Hit the jump to find out how Ramon De Veyra and Marie Jamora crafted Ang Nawawala. 

-SPOILERS AND COLORFUL LANGUAGE AHEAD-

You’ve been warned.

This interview took place at the Ang Nawawala presscon, before the regular Cinemalaya screenings started.  I had already seen a cut of the film then.

How much of the original idea made it into the final film; what changed during the course of the 9 years?

In the college script, it was called Disorder and it was 3 stories about 3 different disorders and this was the 3rd story. It was about twins, and they were much older, they were in their twenties. One had Tourette’s and the other didn’t speak. When the one with Tourette’s died and the mom finds them and she confuses them, the one who didn’t speak died and the one with Tourette’s stopped speaking just to appease the mother. I’ve always loved the idea of just the panic of getting it mixed up, even though with identical twins when you get to know them you know the difference. In the chaos, in the 30 seconds when you don’t know- I’ve always loved that. That’s always been there – the mom and that. Another thing was the script was much more violent.  90’s na 90’s e. He doesn’t speak but he had a hard time so he cut off his own tongue.  When Ramon [De Veyra] heard it he said ‘I like that better!’ But it’s so 90’s, it’s over the top. When I brought it to film school, they became much younger they became middle school and the love angle came in with the girl. Same things, and I set it in a school na IS, sort of like you can’t tell where the place is. The comments in film school were ‘You know what, you should set it in your own city’ so I said ‘You’re right!’ and so I did.  And in the years in between I kept on writing scenes, keeping dialogue and stuff like that. I liked the idea of first love and losing your virginity and that’s when it [their ages] went a little bit up back to 20.  Then Ramon [De Veyra] came along and fixed it.

How did you build the characters?

With regards to the writing of it, Ramon [De Veyra] did about 70% of Gibson/ Jaime and I did 30% of it. After we did those drafts, the earliest thing we did was a cast read through. I needed the lines to be as natural as possible, I told them they need to change the words to make them theirs talaga.  We actually taped the read through, wrote it down and transcribed it.  Then I talked to Dom [Roco] about his relationship with his brother, ‘I don’t have a twin so I need you to bring a little of yourself and your relationship with your brother into this.’  We went so far as to re-write some scenes together, so some of the stuff you hear on film is really their words.  Acting and being natural is the most important thing for me.

Performance-wise through the film, there’s a certain tone you want to maintain. A lot of performances were subtle and subdued. Was this a conscious decision on your part?

Yes. I believe that that’s how people are. When people are being emotional the more you don’t see them being emotional. Aside from being great on the set and working on the set, you also sculpt performances in the editing room you choose the moments you like. I always try to bring actors down, for example Jenny [Jamora] comes from theatre and Marc Abaya is Marc Abaya. I always say ‘Less!’ I hate doing this, but sometimes you have to revert to this- ‘If you’re doing a 10 right now could you do a negative 2?’ It’s a conscious effort.

■ Written exercise 1:
Starting with the line that contains "Open the レビューを書きます review link" and going on through the end of the entries, give those entry lines as a JSON list of strings, one per line, with blank lines left out. Leave the pictures out of the answer.

■ Data entries:
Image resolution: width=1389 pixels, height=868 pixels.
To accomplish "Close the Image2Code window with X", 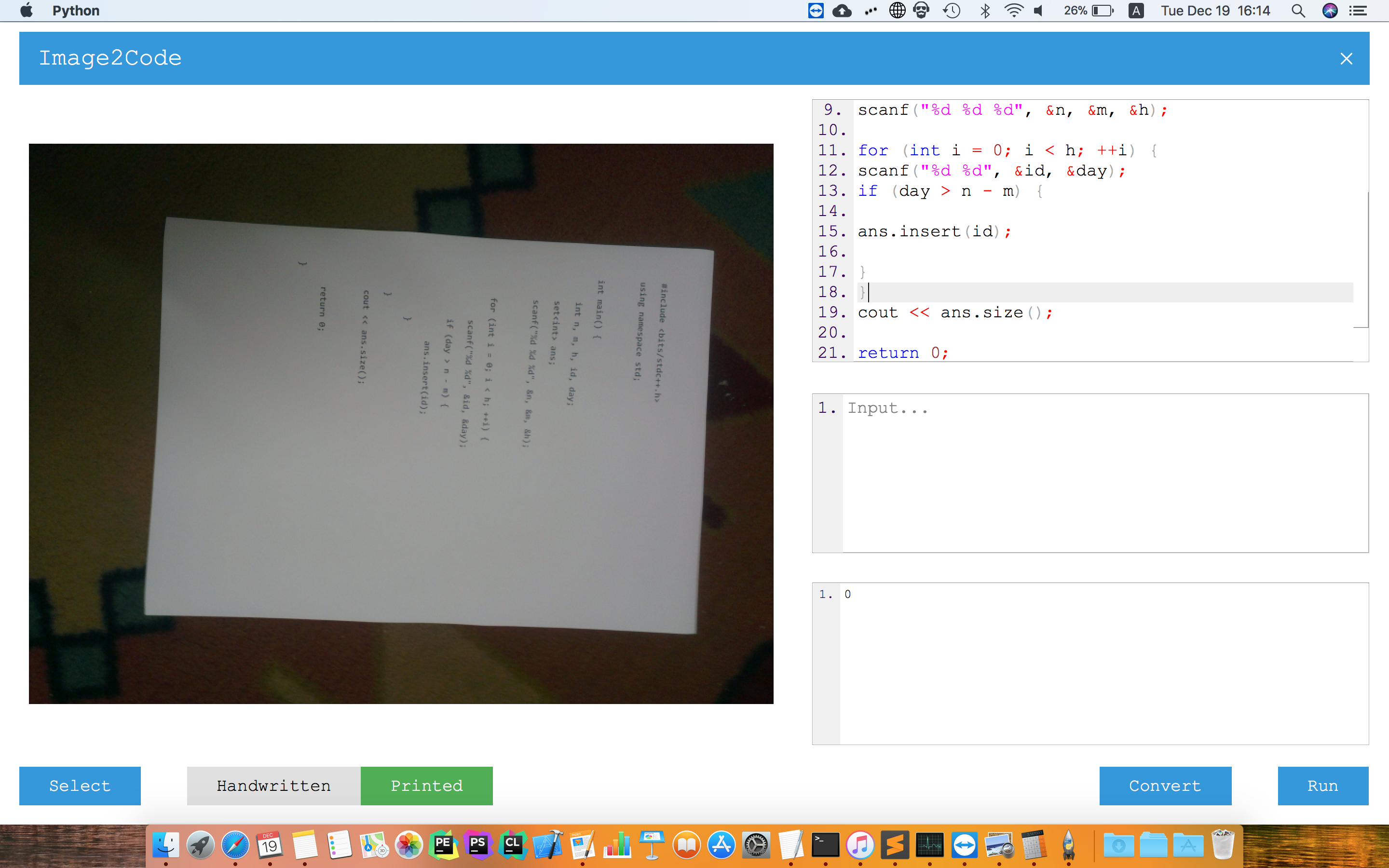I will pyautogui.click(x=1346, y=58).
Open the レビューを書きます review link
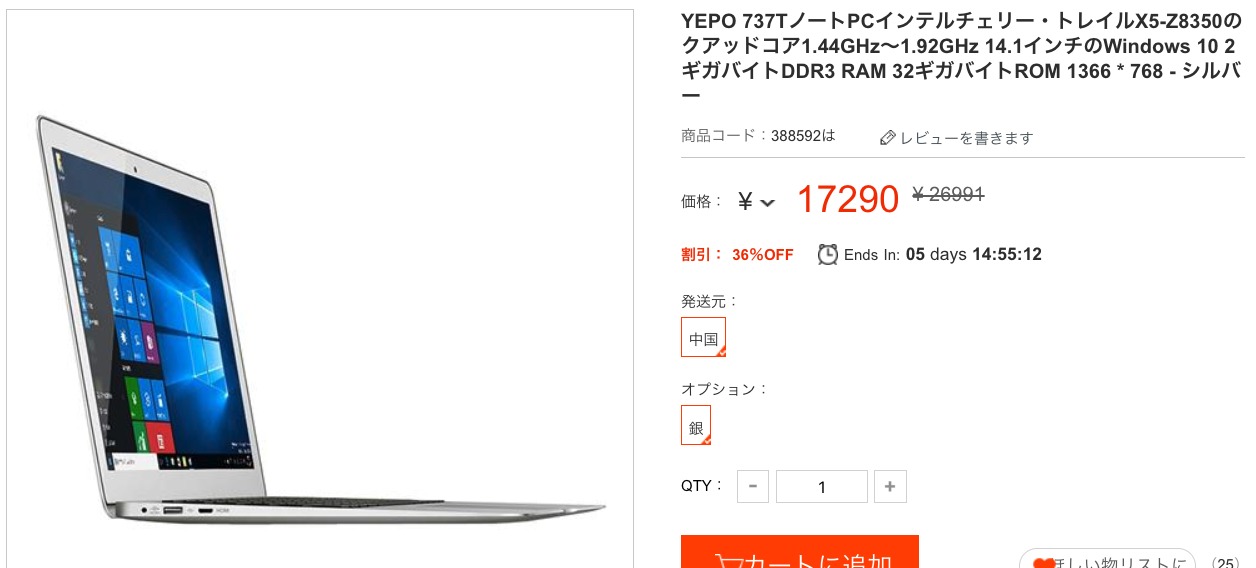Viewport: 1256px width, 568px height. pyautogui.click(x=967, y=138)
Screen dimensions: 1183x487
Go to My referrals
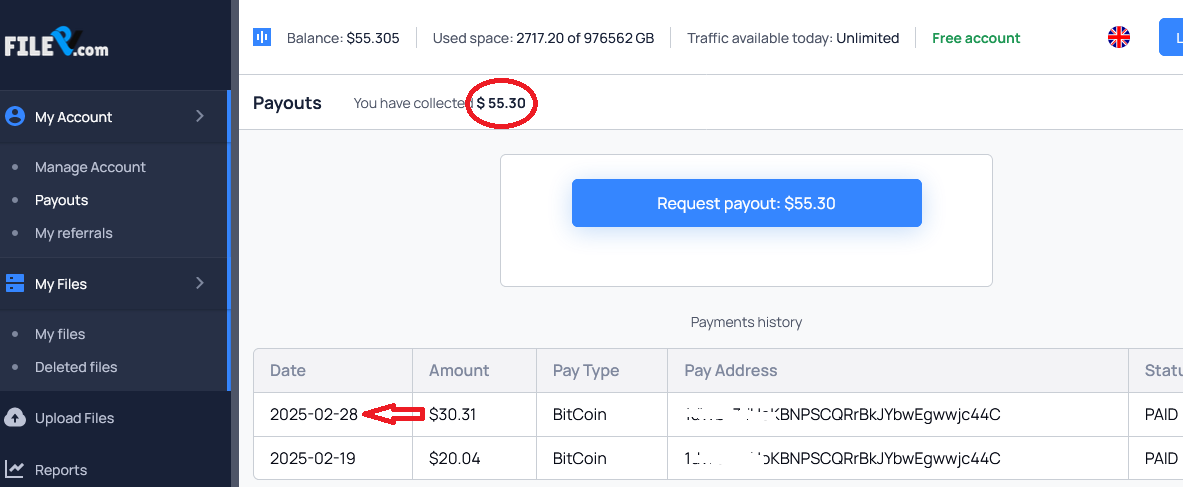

■ Written exercise 2:
In the interview, a surname is sometimes added in square brackets after a first name. List every person named that way.

■ Correct output 1:
[
  "Open the レビューを書きます review link",
  "Viewport: 1256px width, 568px height. pyautogui.click(x=967, y=138)",
  "Screen dimensions: 1183x487",
  "Go to My referrals"
]

■ Correct output 2:
Ramon De Veyra
Dom Roco
Jenny Jamora